Which lines of the records below contain the word "Given"? Copy each of them out.

BEGIN Records for this exercise

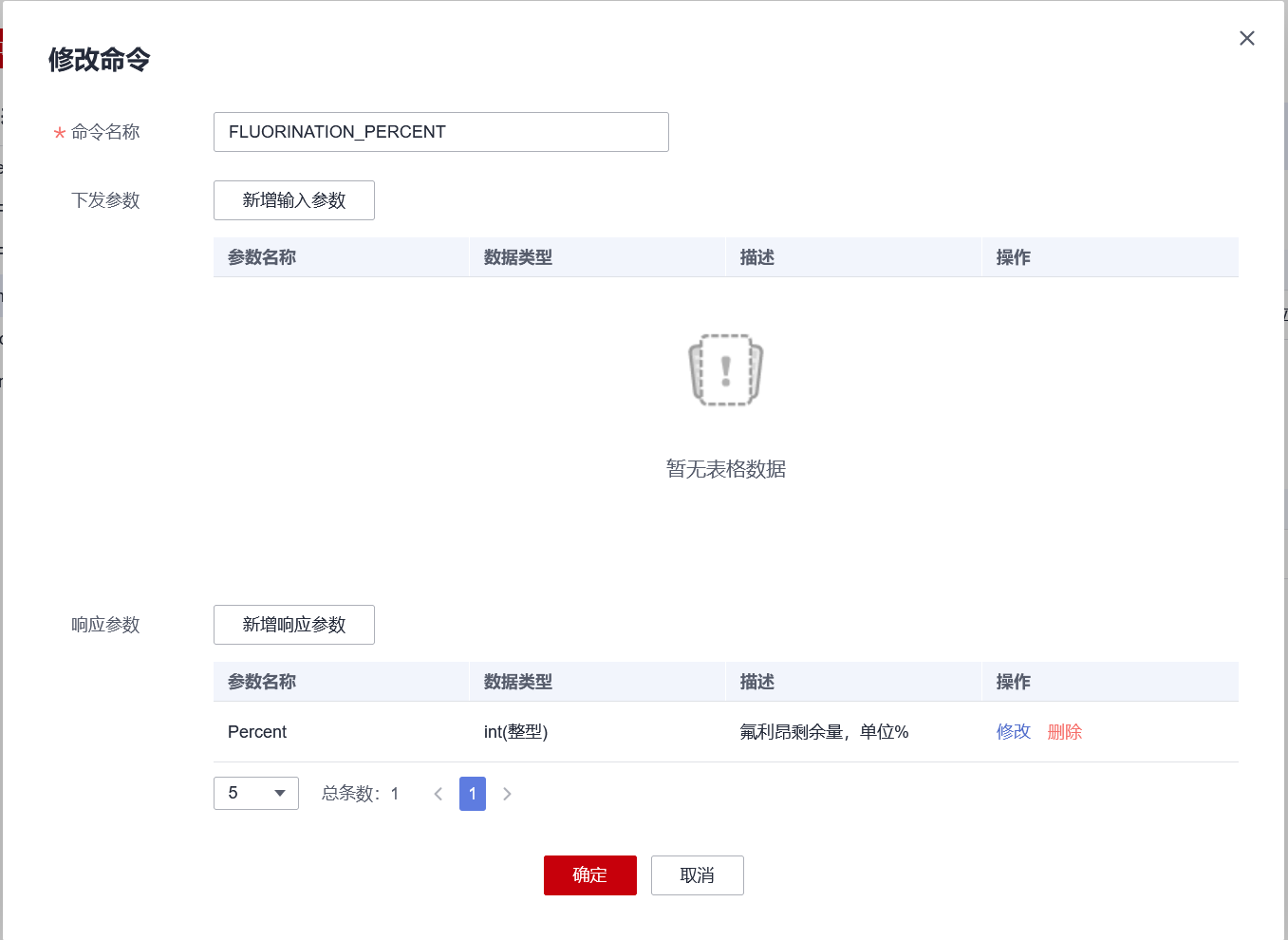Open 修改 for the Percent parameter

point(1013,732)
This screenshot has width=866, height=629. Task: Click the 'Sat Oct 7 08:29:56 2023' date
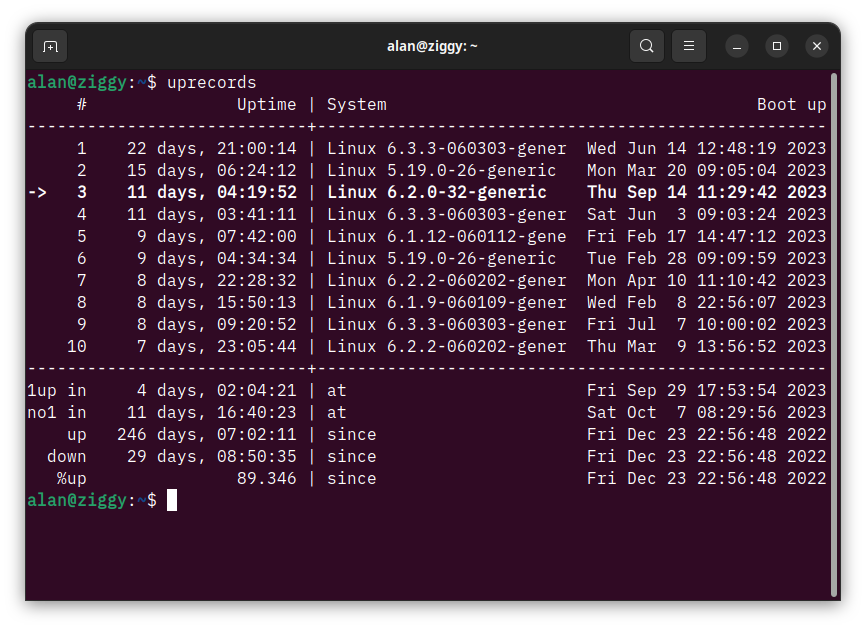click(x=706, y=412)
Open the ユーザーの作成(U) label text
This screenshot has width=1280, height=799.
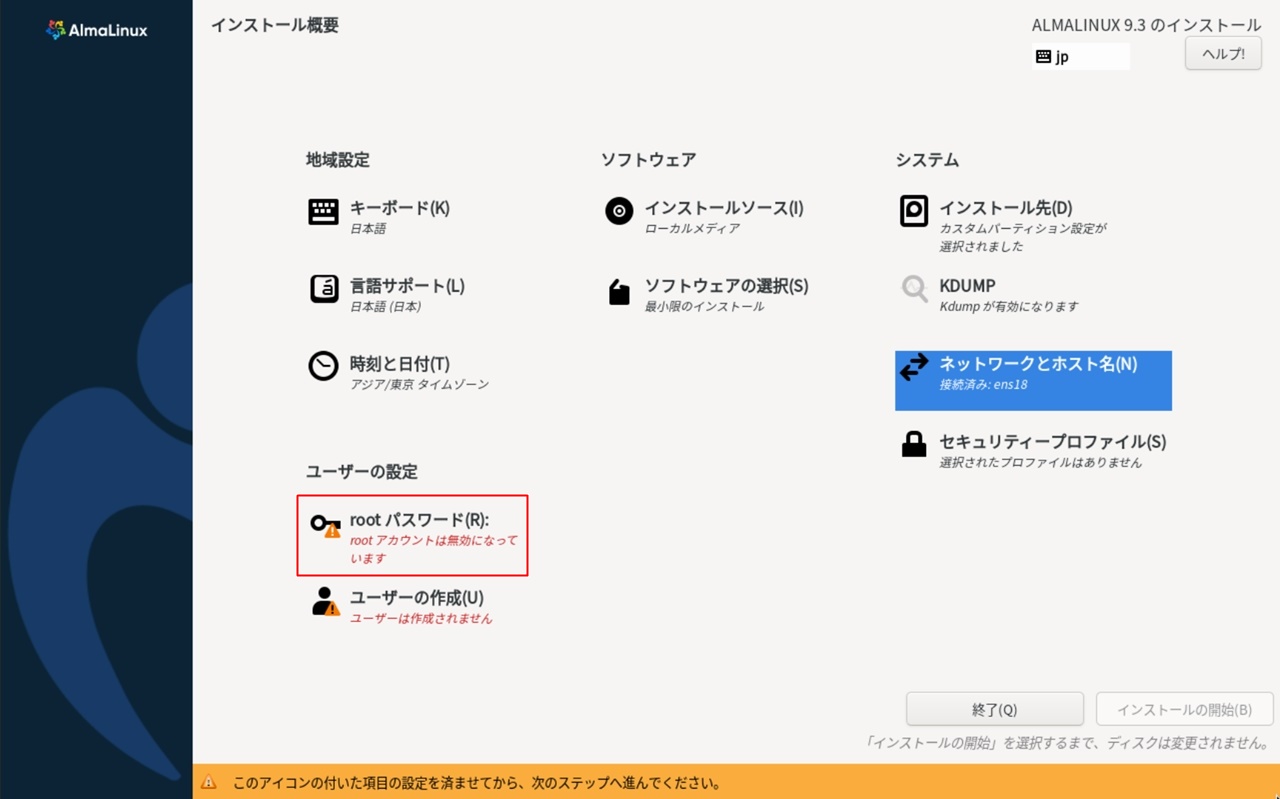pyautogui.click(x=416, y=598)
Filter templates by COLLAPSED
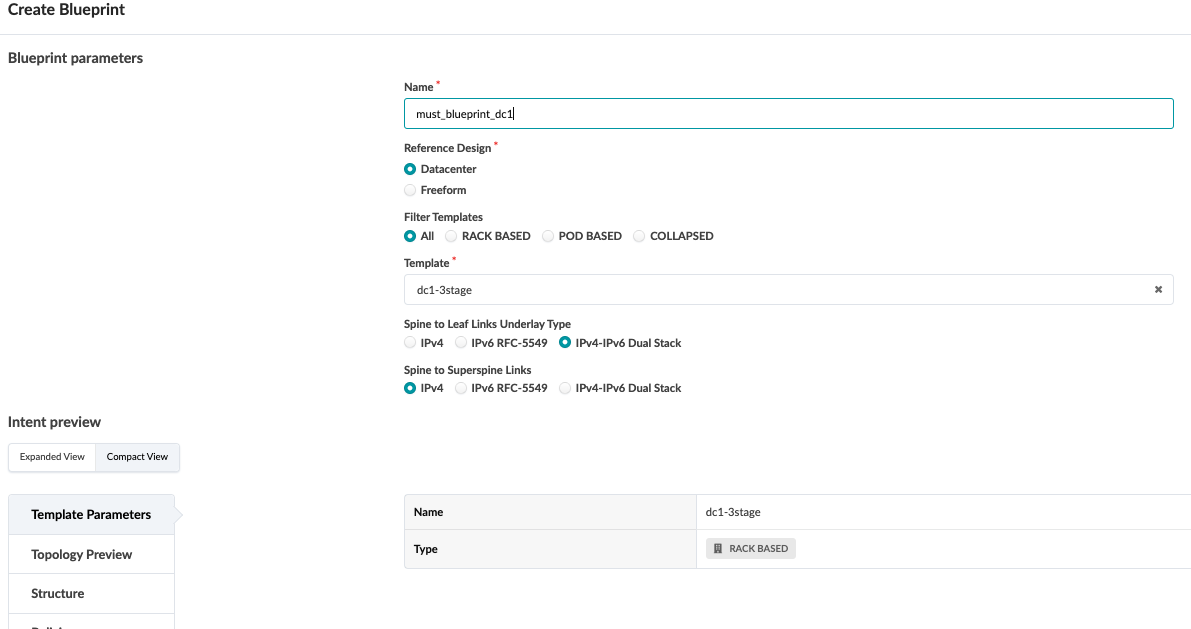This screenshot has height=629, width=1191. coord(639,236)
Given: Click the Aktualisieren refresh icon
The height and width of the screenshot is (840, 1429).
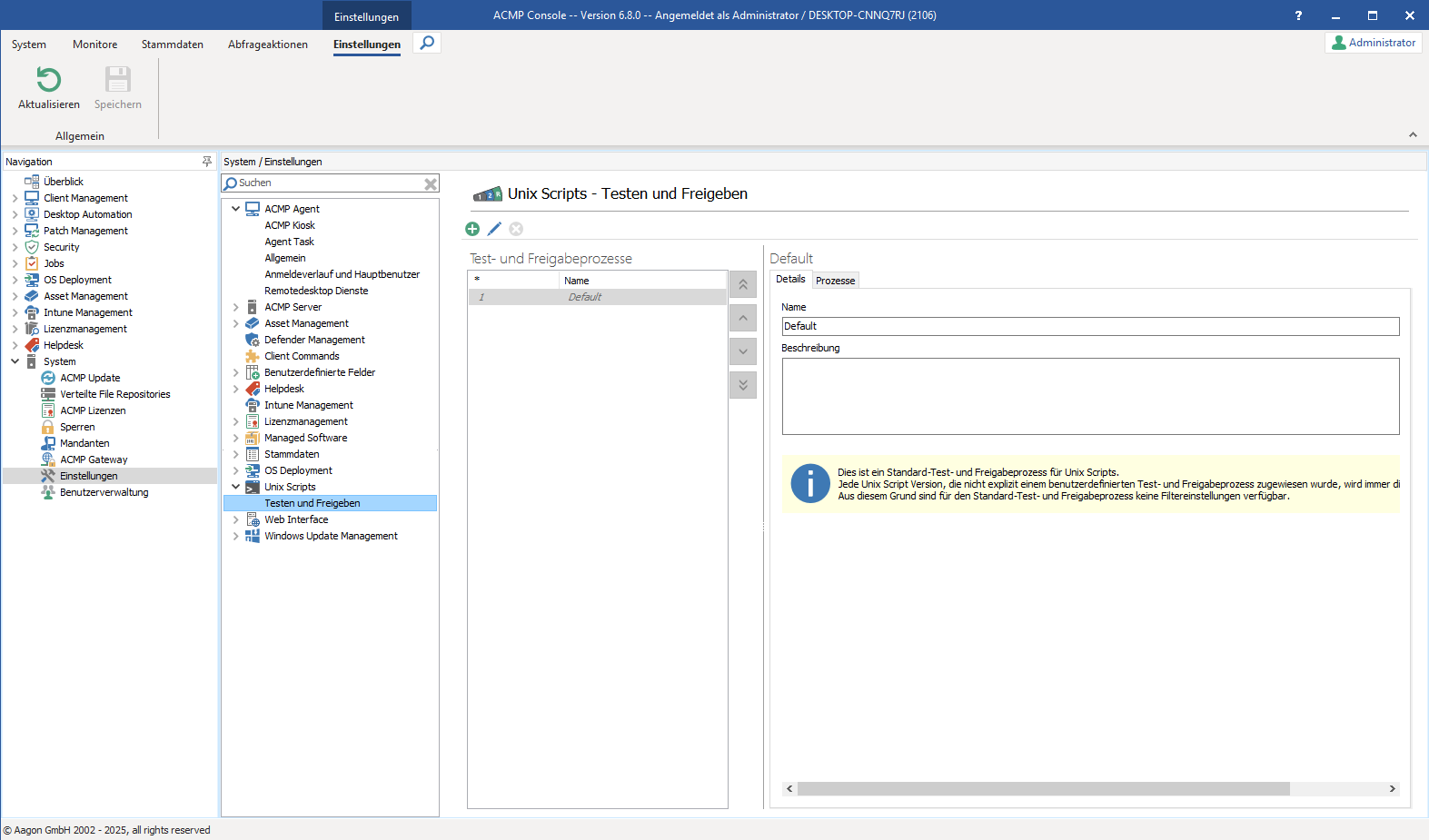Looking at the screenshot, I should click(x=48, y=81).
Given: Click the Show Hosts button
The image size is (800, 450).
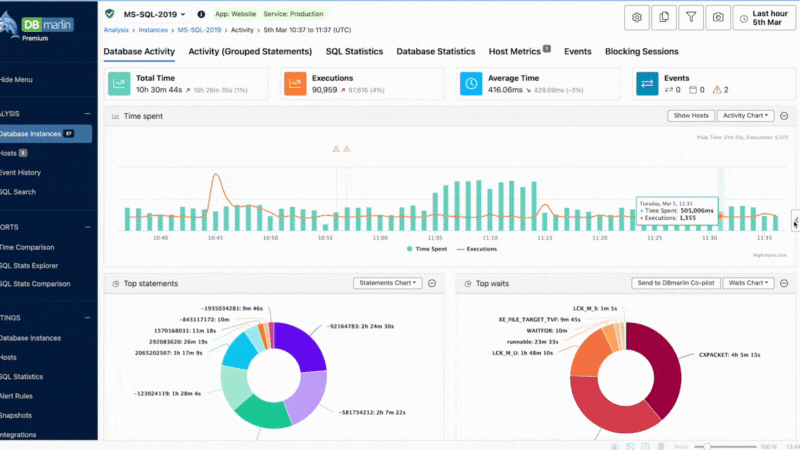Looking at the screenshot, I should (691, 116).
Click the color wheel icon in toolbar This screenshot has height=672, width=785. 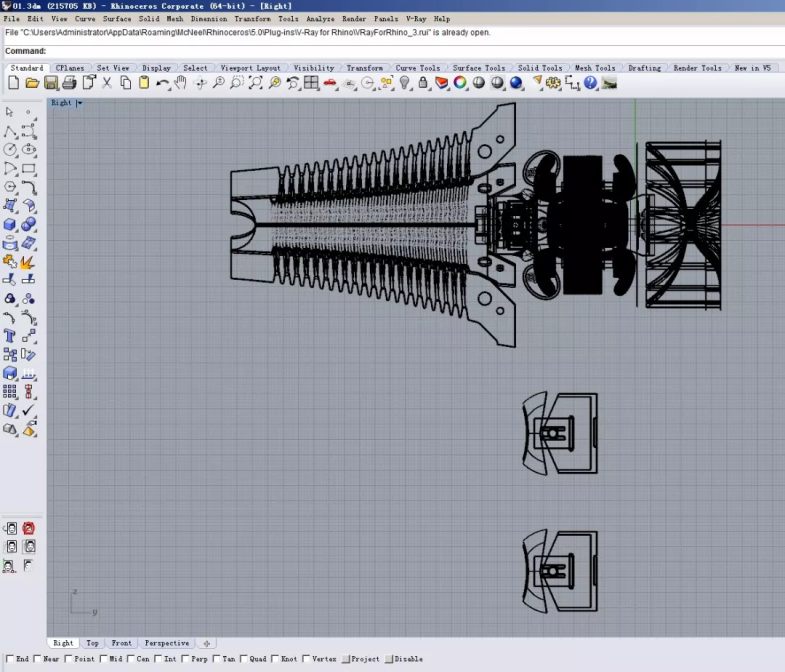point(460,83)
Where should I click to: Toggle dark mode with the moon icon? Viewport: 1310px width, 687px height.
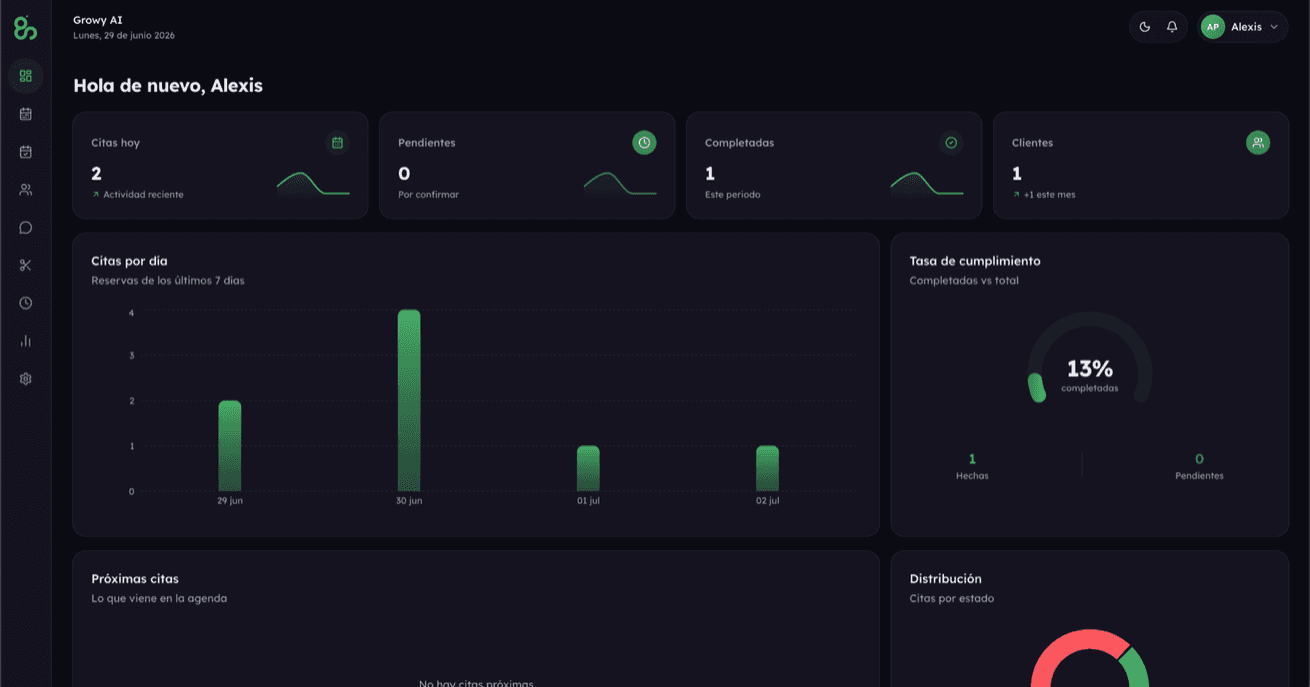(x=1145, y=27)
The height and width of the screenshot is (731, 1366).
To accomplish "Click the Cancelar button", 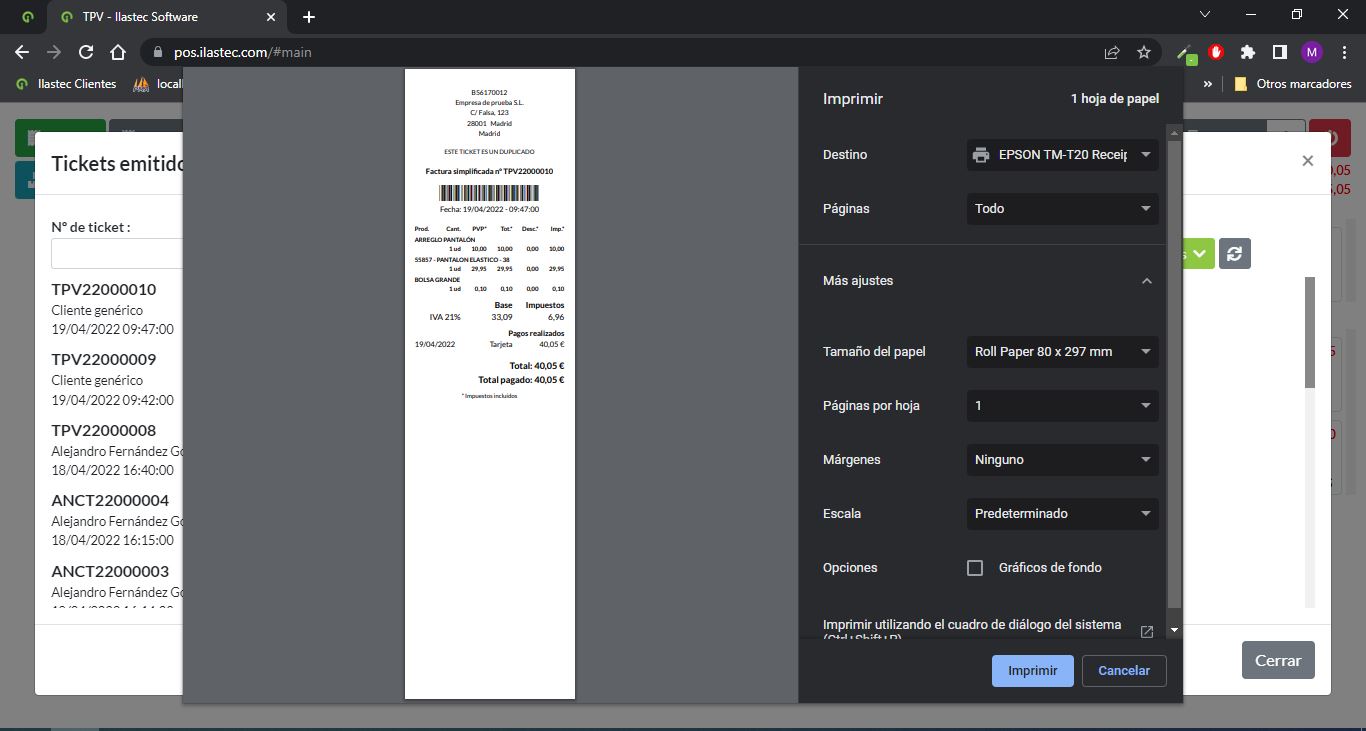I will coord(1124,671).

END Records for this exercise

Answer below.
Given: Click the Aktualisieren refresh icon
Given: Click the Show Hosts button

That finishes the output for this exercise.